В доме содержалась француженка Элиза Августовна, имевшая, как и ее хозяин, большую склонность к употреблению мадеры, в обязанность которой было вменено часа полтора до обеда заниматься образованием детей, суть которого, однако, была покрыта тайной. История ее была такова. Она приехала в Россию в последние годы царствования императрицы Екатерины портнихой при французской труппе. Овдовев, пошла сначала в сестры милосердия к одному подагрику, а потом в воспитательницы дочери одного вдовца. От него перешла к некой княгине и т. д. Словом, по выражению автора, «чужие лестницы были для нее не круты, чужой хлеб не горек».

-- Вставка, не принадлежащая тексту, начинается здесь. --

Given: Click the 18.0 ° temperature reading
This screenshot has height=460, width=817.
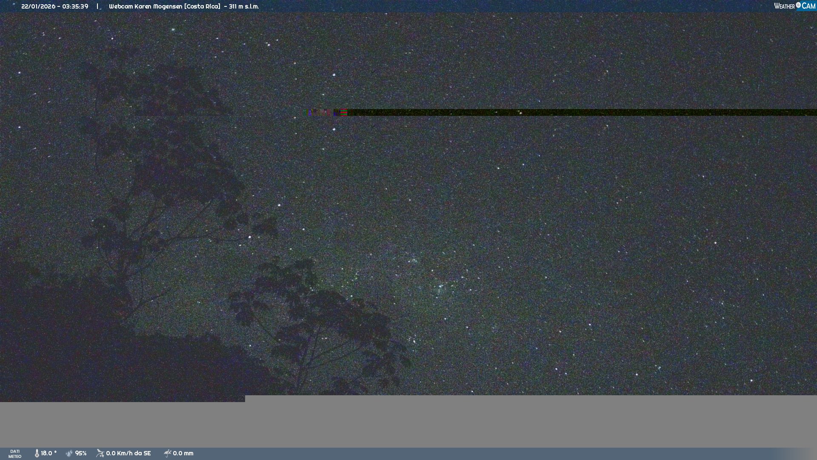Looking at the screenshot, I should click(x=49, y=453).
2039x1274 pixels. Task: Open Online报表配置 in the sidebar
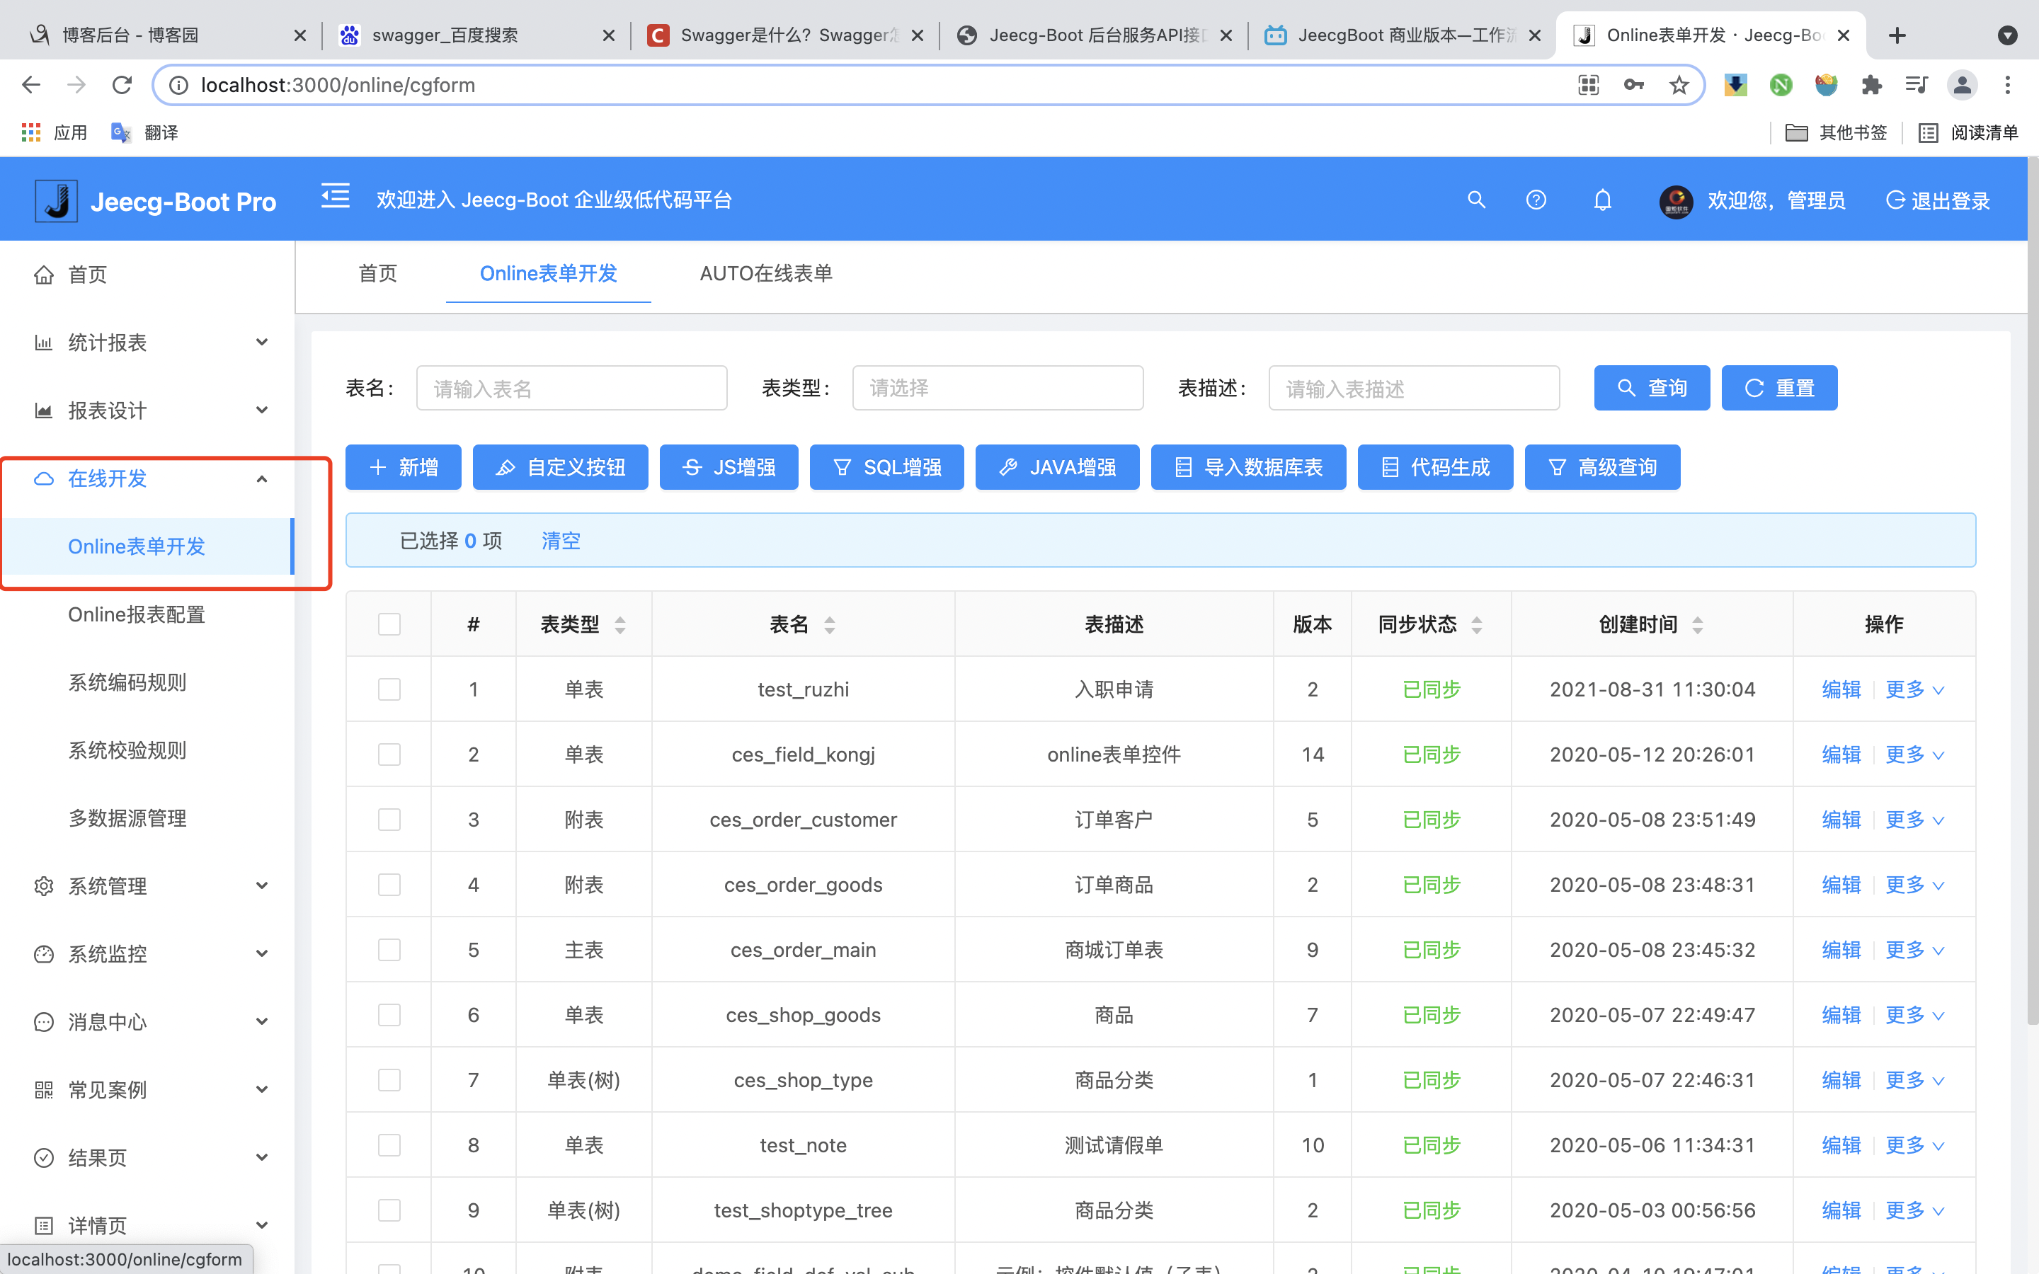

Описание семейства Негровых сменяется целым рядом типажей, созданных в явно гоголевской традиции. Таковы чиновники города NN. «Сильнейшая голова в городе» — председатель уголовной палаты, который «окончательно и безапелляционно» решал в городе все вопросы. Говорил он протяжно, с ударением, «так, как следует говорить мужу, вершащему окончательно все вопросы». «Возражений он не мог терпеть, да и не приходилось никогда их слышать…»[304]
Или «советник с Анной в петлице», который «отроду ничего не читал, кроме резолюций губернского правления, и то только своего отделения».Позднее на страницах романа возникнет семейство «дубасовского уездного предводителя», перемены в котором были разительны, когда он переходил из конюшни в столовую, с гумна в спальню или диванную. Вне дома, то есть на конюшне и на гумне, «Карп Кондратьич вел войну, был полководцем и наносил врагу наибольшее число ударов». Жена же «лет двадцать вела маленькую партизанскую войну в стенах дома»[305]
, особенно изнурительно тираня родную дочь — и все из любви к последней. Непривлекательно выглядят в романе и учителя города NN, собравшиеся на тезоименитство к одному из своих коллег, по прозванию Иван Афанасьевич Медузин, — пьянице, невежде и сплетнику.И на этом фоне особо выделяются своими качествами положительные герои — супруги Дмитрий и Любовь Круциферские, их друг — мудрый доктор Крупов и Владимир Бельтов. А из них всех на первый план романа выдвигается фигура Любоньки Круциферской, с которой ни один из окружающих ее мужчин не в состоянии соревноваться по степени положительности ее натуры.
Между этими и остальными персонажами произведения (главным образом из дворянства и чиновничества, из прислуги и дворни) автор пролагает глубокий водораздел. Отличие — в главном: первые живут напряженной духовной жизнью, вторые — исключительно растительной, материально-телесной. Между теми и другими нет пересечений и взаимодействий: они чужие друг другу, будто родились и произрастали не в одной стране.
Так, причину нелюбви окружающих к Бельтову Герцен описывает следующим образом: «Помещики и чиновники составляли свои, более или менее замкнутые круги, но круги близкие, родственные; у них были свои интересы, свои ссоры, свои партии, свое общественное мнение, свои обычаи, общие, впрочем, помещикам всех губерний и чиновникам всей империи». Здесь, замечает автор, ко двору был бы Павел Иванович Чичиков, но Бельтов — «человек, вышедший в отставку, не дослуживши четырнадцати лет и шести месяцев до знака…, любивший все то, что эти господа терпеть не могут, читавший вредные книжонки все то время, когда они занимались полезными картами, скиталец по Европе, чужой дома, чужой и на чужбине, аристократический по изяществу манер и человек XIX века по убеждениям» — такая фигура не могла быть принята провинциальным обществом. «Он не мог войти в их интересы, ни они — в его, и они его ненавидели, поняв чувством, что Бельтов — протест, какое-то обличение их жизни, какое-то возражение на весь порядок ее».[306]
Нетрудно увидеть, что такова общая судьба всех героев-идеологов в русской литературе XIX века, всех так называемых лишних людей, по сути являющихся разновидностью все тех же «идеологов». До определенного периода они противостоят в магистральном сюжете нашей словесности представителям их собственной среды — дворянско-помещичьей, государственно-чиновничьей, разночинской, а ближе к началу XX века выясняется, что их мировидение не очень внятно и тем, за кого они стоят горой, то есть простым людям из народа. Читатель должен осознать, что герой такого типа, носитель более или менее внятной мировоззренческой позиции, как выразился Герцен, «чужой дома, чужой и на чужбине». Но этого своего дитятю, что самое печальное для него, не принимает, в конце концов, и Родина-мать.